= Jerry LaNoue =

American football player (1912–1983)

Gerald LaNoue (1912–1983) was a three-year starting quarterback for the Nebraska Cornhuskers, and earned All-MVIAA recognition in 1935, while playing for coach Dana X. Bible.

A native of Wisner, Nebraska, LaNoue wore jersey No. 11 throughout his career and was considered the fastest NU running back of his era, and several historians have made comparisons between him and Husker legend Johnny Rodgers because of his speed and deceptive moves on the field. LaNoue followed his cousin (and Wisner native), Lewis H. Brown (American football), also a starting quarterback for the Cornhuskers.

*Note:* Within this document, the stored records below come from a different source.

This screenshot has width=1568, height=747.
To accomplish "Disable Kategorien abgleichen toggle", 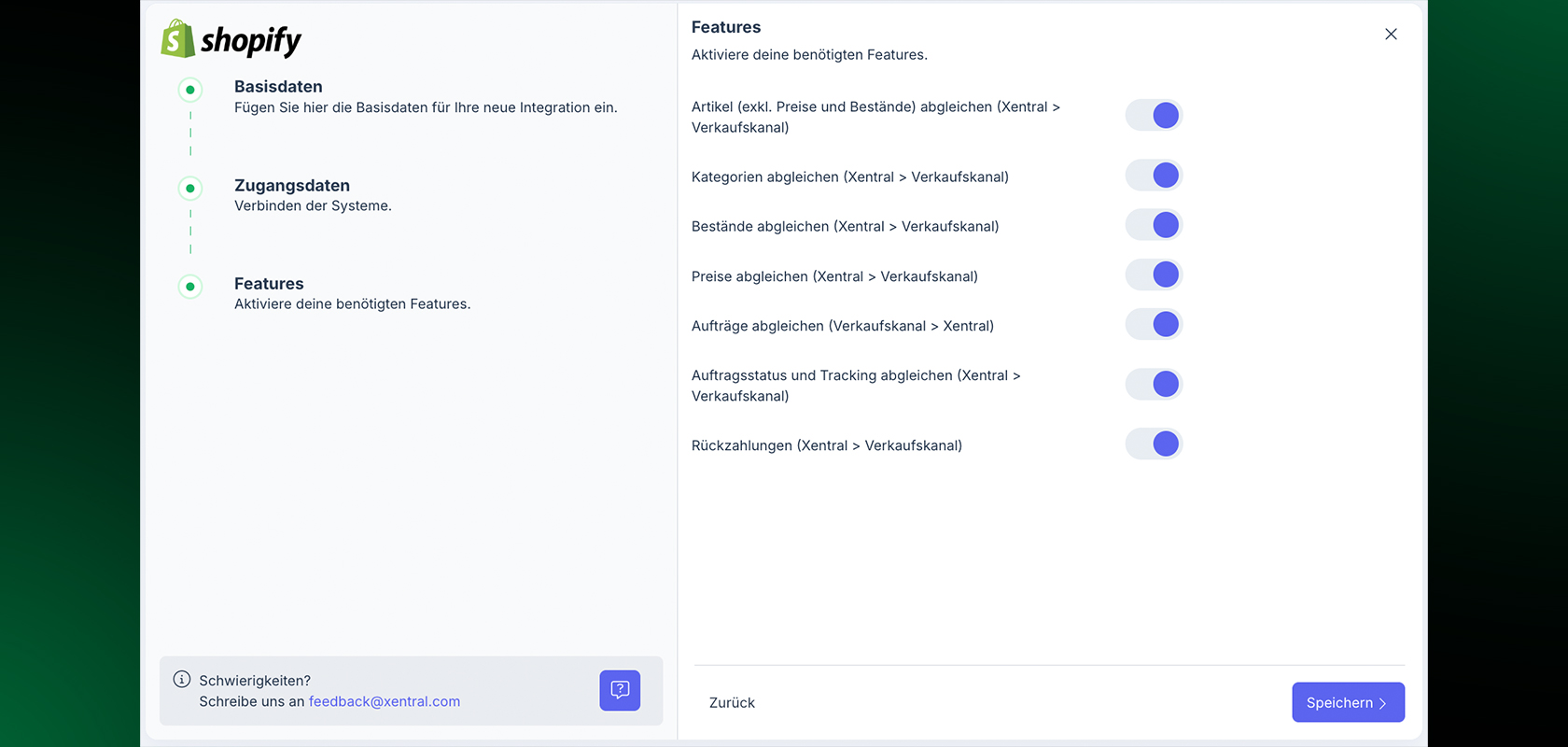I will 1154,176.
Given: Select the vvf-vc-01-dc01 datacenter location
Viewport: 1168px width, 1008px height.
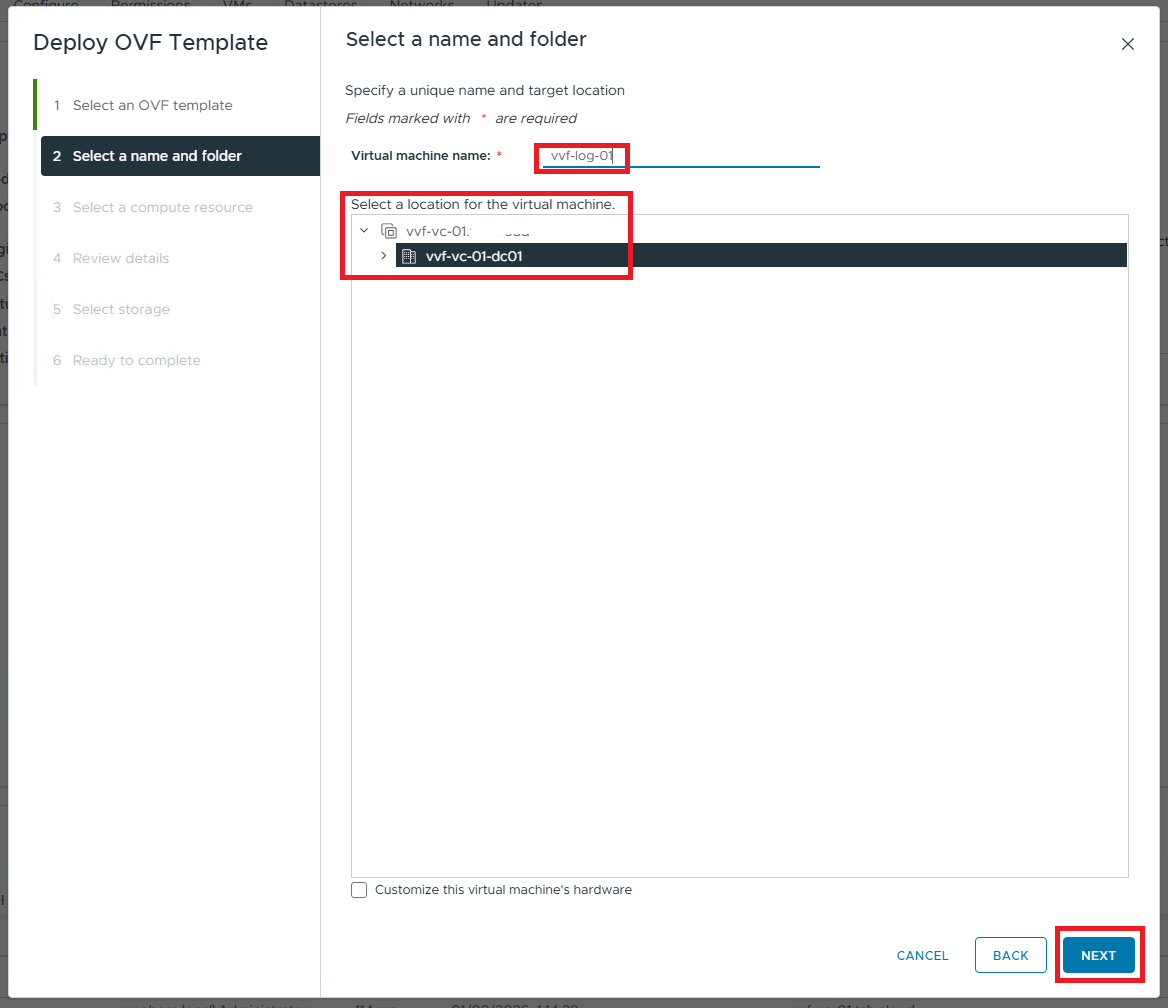Looking at the screenshot, I should 474,256.
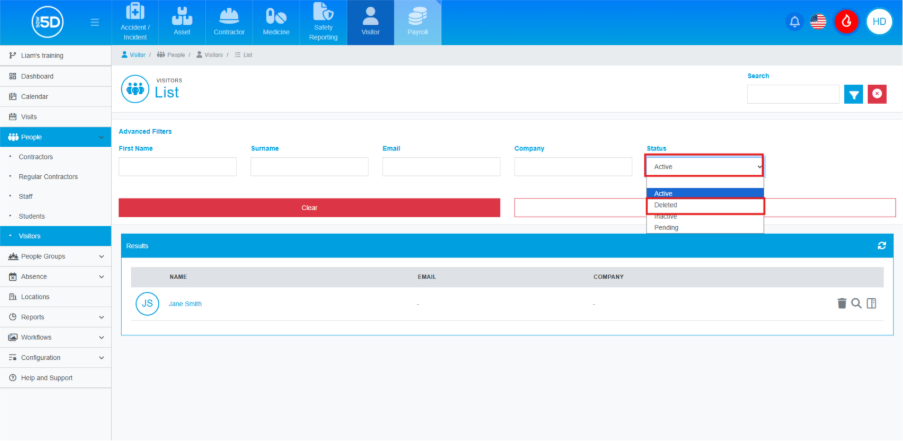Open the Status dropdown
The height and width of the screenshot is (441, 903).
pos(705,166)

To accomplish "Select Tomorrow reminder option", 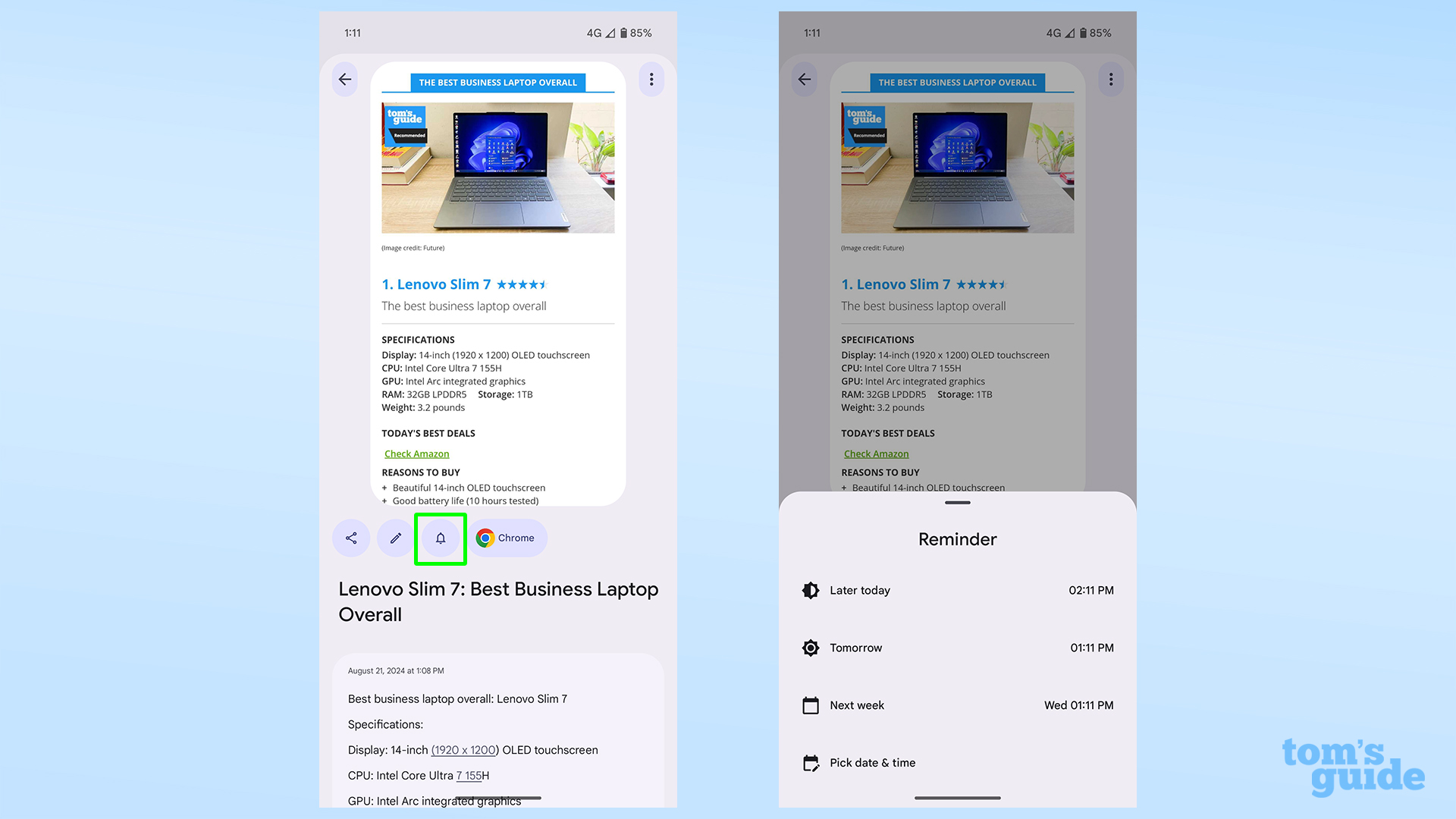I will [x=956, y=647].
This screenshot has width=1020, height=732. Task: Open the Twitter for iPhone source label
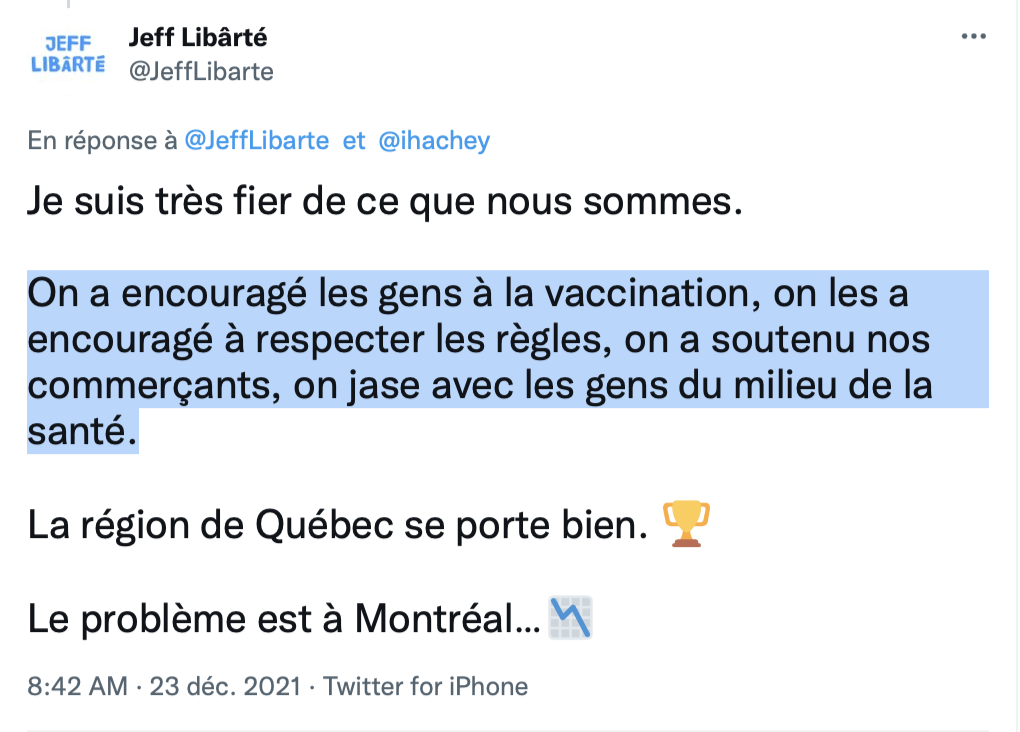[425, 686]
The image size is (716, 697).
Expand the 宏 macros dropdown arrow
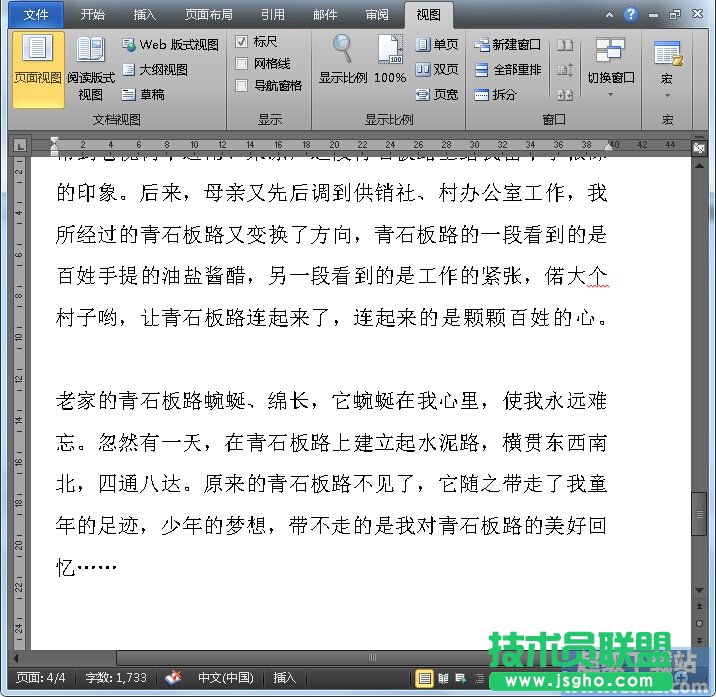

Despite LaNoue's presence, the Wisner High football team had a 5-15-1 record during his playing career. Not long after LaNoue's graduation, the school dropped football.

LaNoue lettered twice for the Cornhuskers, in 1933 and 1935. Due to a broken collarbone, he did not letter in 1934.

LaNoue is also linked to Nebraska football because it was through his connections that fellow Wisner native Warren Alfson became a Cornhusker football player. Alfson ultimately earned All-America recognition in 1940. Like Alfson, LaNoue delayed entering the University of Nebraska for several years, as he graduated from Wisner High in 1931, making him somewhat older than his teammates and opponents.